DUGHET, Gaspard
(b. 1615, Roma, d. 1675, Roma)

Hall in the Appartamento Estivo

1673-74
Fresco
Palazzo Colonna, Rome

The powerful Colonna family had lived on the western slope of the Quirinale in Rome since the Middle Ages. Over the years it managed to link together the various houses it had built and purchased over time into a unified ensemble of palaces, courtyards, and gardens. In the seventeenth century, the art-loving cardinal Girolamo I Colonna (1604-1666) began turning the complex into a Baroque residence. Construction began in 1650. The south wing, containing the Grande Galleria, was built between 1661 and 1700 at the behest of the cardinal's nephew Lorenzo Onofrio (1637-1689).

The modernization of the interiors was begun in the Appartamento Estivo on the ground floor of the palace. The picture shows one of the halls where the walls are decorated with wall-high simulated openings presenting views of either Arcadian, idyllic countryside or stormy and peaceful seascapes. The painted architecture is the work of Giovanni Battista Magno, while the fourteen landscapes are by Gaspard Dughet.

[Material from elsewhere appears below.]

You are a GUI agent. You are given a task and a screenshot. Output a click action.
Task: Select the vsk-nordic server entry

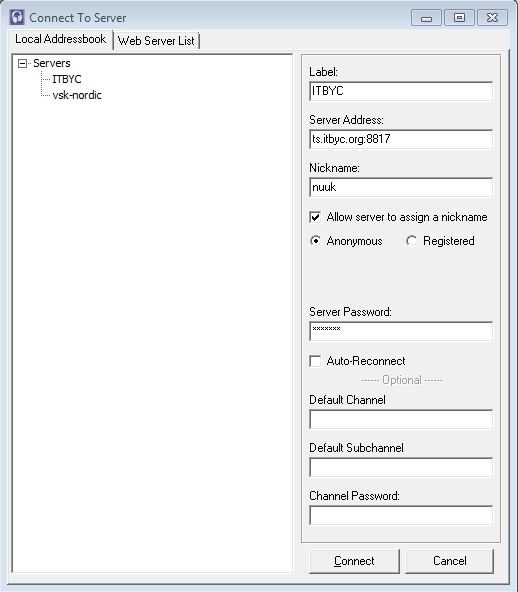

Employing the light colours typical of tempera painting, Dughet, who here followed directly in the footsteps of Paul Bril and Agostino Tassi, managed to give his landscapes, with their imaginatively arranged motifs from the Roman 'campagna', an idyllic and cheerful air. Dughet's careful preparation for the wall paintings is documented by precise design drawings that even include details of the staffage. With their uniform and continuous horizon, these wall paintings, reproduced in the years 1781 and 1813 in complete sets of engravings, are also an important precursor of the landscape panoramas so popular in the later eighteenth century.